The latest installment in the long-running series "Keep TiVo, Inc. Solvent" was downloaded to my unit the other day. And I watched it. The funny little fact is that I bought a device which allows me to skip the commercials during the shows I watch and yet I have gone purposely out of my way to watch the extra commercials the TiVo automatically downloads for me. Yes, I have watched advertisements for Best Buy (its Electronic Feng Shui spots), the films "Mr. Deeds," "Red Dragon," and "Austin Powers in Goldmember," the boxed set of James Bond DVDs, and videos by Sheryl Crow, No Doubt, and Vanessa Carlton, even though the only one of those things I'd ever shown any interest in was Gwen Stefani's underwear.

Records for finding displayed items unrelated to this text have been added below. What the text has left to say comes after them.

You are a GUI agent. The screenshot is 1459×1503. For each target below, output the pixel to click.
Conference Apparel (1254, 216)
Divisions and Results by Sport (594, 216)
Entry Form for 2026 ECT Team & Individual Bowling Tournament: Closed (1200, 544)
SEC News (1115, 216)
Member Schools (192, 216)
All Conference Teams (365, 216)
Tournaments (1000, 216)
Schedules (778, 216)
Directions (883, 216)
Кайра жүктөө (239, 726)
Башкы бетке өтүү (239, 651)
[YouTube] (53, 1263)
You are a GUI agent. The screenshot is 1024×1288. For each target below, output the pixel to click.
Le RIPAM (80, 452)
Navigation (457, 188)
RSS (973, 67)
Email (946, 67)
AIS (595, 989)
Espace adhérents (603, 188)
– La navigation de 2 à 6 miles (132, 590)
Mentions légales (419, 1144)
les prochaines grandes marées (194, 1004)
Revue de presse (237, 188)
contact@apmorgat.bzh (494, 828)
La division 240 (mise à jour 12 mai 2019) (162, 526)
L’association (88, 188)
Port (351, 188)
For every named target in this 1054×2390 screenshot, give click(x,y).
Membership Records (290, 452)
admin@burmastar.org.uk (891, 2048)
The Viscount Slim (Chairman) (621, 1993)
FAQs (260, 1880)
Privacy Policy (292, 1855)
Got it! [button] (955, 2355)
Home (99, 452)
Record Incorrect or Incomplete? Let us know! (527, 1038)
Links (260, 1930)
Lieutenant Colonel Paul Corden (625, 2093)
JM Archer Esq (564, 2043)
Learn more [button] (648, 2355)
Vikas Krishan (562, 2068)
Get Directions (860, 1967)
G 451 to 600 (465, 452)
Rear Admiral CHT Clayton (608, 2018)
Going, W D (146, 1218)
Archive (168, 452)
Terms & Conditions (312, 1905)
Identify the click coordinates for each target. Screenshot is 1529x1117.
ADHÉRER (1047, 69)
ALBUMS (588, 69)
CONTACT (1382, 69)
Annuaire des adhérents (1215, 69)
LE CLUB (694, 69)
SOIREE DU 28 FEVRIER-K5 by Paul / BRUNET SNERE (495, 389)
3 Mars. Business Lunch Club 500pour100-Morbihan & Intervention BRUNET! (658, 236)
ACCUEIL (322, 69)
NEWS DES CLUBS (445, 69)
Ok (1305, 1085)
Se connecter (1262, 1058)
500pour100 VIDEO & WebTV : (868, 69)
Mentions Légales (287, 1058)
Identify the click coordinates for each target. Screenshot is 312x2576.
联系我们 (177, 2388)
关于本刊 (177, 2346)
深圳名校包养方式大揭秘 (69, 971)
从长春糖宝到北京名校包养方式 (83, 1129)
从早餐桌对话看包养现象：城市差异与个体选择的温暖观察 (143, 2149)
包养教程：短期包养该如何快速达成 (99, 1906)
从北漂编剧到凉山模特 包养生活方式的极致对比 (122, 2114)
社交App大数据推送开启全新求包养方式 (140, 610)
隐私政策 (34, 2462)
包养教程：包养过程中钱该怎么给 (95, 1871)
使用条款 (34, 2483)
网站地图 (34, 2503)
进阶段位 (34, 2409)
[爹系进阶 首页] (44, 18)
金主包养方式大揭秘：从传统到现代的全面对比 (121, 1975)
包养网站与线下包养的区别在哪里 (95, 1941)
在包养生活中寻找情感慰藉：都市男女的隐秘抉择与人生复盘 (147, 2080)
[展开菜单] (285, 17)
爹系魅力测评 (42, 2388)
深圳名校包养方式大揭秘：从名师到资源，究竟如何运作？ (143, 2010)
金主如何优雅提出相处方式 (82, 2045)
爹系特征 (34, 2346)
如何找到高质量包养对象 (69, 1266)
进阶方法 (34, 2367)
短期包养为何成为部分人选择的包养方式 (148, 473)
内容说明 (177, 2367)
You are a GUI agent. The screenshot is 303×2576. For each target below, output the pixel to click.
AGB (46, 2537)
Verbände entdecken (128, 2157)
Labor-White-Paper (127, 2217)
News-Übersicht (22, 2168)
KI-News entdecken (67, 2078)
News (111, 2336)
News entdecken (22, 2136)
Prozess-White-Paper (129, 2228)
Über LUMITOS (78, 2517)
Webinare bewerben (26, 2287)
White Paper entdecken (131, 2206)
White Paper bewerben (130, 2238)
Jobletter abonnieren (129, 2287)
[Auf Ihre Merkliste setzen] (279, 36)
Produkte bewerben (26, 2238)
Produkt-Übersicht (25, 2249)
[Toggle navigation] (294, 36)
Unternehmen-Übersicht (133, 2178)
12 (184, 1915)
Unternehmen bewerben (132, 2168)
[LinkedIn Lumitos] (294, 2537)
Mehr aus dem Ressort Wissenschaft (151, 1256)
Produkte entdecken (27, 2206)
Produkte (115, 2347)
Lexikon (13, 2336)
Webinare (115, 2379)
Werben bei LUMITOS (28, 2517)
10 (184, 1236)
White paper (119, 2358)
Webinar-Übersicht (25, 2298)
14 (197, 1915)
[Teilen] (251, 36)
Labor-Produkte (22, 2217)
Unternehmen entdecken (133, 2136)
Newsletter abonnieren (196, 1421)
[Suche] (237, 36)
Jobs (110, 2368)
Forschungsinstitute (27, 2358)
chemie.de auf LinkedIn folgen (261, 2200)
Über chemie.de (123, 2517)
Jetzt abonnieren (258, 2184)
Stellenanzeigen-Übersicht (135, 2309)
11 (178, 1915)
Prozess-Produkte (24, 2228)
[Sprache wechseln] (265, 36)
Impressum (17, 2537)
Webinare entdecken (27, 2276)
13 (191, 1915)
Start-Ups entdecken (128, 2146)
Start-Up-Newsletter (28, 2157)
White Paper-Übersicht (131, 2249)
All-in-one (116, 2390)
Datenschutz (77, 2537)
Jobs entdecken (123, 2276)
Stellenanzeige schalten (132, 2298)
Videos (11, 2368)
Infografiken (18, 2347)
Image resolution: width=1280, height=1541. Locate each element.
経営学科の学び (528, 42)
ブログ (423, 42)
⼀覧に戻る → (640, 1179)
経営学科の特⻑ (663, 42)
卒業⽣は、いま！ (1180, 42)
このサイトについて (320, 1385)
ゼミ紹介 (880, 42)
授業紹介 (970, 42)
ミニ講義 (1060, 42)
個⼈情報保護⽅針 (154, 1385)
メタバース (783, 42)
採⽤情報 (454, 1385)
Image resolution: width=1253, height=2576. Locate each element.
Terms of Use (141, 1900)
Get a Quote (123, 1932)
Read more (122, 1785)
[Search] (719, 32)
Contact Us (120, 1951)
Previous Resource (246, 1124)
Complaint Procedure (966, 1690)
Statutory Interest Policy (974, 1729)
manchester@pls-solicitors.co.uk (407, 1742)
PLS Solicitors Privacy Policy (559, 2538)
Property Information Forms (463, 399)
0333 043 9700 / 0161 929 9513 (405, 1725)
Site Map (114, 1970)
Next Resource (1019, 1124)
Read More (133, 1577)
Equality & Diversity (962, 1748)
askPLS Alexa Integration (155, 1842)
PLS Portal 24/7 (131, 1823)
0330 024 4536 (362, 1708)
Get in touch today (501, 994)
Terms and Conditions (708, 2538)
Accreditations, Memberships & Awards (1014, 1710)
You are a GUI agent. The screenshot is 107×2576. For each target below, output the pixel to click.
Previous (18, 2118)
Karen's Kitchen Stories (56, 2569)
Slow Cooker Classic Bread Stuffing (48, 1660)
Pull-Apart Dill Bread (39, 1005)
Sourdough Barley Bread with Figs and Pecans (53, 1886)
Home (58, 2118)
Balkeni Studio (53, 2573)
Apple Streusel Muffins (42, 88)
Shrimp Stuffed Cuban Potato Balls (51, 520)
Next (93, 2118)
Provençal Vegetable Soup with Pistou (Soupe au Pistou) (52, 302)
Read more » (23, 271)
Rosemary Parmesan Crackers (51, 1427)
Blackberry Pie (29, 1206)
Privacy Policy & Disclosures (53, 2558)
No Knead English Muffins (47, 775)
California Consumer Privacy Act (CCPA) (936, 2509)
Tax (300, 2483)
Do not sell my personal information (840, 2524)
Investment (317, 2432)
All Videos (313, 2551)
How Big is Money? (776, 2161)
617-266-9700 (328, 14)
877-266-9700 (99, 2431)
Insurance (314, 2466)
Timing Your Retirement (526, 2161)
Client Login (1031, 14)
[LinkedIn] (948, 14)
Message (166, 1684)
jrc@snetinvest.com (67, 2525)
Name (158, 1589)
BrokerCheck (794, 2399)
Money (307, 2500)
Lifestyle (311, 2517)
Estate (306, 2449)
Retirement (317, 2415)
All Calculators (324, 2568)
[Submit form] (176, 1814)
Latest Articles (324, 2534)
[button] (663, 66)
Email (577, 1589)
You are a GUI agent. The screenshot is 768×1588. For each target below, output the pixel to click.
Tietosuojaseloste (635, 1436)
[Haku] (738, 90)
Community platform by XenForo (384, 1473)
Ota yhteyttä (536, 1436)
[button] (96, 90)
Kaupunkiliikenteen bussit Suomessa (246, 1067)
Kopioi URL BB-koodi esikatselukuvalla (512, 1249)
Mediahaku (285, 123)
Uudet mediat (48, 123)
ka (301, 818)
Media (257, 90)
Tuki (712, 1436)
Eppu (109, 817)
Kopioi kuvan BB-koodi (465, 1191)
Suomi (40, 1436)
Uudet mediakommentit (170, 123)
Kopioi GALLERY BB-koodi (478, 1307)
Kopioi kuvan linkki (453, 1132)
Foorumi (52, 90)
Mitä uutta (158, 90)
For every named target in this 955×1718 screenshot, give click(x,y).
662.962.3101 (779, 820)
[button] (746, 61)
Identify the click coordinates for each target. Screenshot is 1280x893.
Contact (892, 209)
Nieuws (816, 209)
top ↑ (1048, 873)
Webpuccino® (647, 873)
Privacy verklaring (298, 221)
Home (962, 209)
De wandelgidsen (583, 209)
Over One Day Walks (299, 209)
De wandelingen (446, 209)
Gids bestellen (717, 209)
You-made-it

This newest item to be downloaded is the most interesting (underwear excepted), though. It's a nine-minute mini-movie involving -- or perhaps a nine-minute extended commercial for -- a Bavarian auto manufacturer. And while it's really just the logical extension of those car commercials starring Udo Kier which aired a few years back, it's a leap forward in terms of quality: Directed by John Woo, produced by the Scott brothers Ridley and Tony and former commercial director David Fincher, starring Clive Owen ("Croupier") and Maury Chaykin (about eight million movies -- trust me, you've seen the guy).

These little mini-movies have been available for download on the Web for ages but this is the first time that I know of they've been "broadcast." Others in the series were directed by John Frankenheimer, Ang Lee, and Guy Ritchie; upcoming, my TiVo promises, are shorts directed by Joe Carnahan and Tony Scott himself.

The series as a whole is called "The Hire." The most recent installment, "Hostage," is a really neat little film. The short format means we can gloss over details which might derail a feature. Clive Owen appears to be working for the FBI -- so why are the local police chasing him in his fancy car? Well, the reason is, so we can see how fancy the car is. "Hostage" is an exercise in pure style -- typical John Woo, really -- which never loses sight of who is footing the bill. Thus we get a large number of shots of Clive Owen manhandling the gearshift, twisting the car into turns, skidding to a stop, and so on, all the while with this look on his face like he's trying really hard not to drop his ben wa balls.

And that is possibly the ad's only fault: It sure doesn't make driving this car look like much fun. At one point Clive's got the car up to about 120 and suddenly the darn thing flies off the road "Bullitt"-style only to come crashing down unpleasantly hard. And you can actually see, in between one frame of film and the next, in your mind's eye, the tow truck come and haul away the $60,000 tangle of wrecked German machinery and the new car drive up for Clive to get into.

Now, I don't know about you, but I don't want my car to come flying off the road for no reason. I especially don't want this happening if I owe the balance of a year's salary on said car. And I definitely don't want the paramedics to find me in the driver's seat looking like I'm trying to hold a greased hardboiled egg between my butt cheeks. But that's what this commercial is telling me will happen if I buy this car.

So as a fun little exercise in filmmaking, "The Hire" series is perfect. As an advertisement, though, it's notso hotso. And if it keeps TiVo afloat, I'm all for it.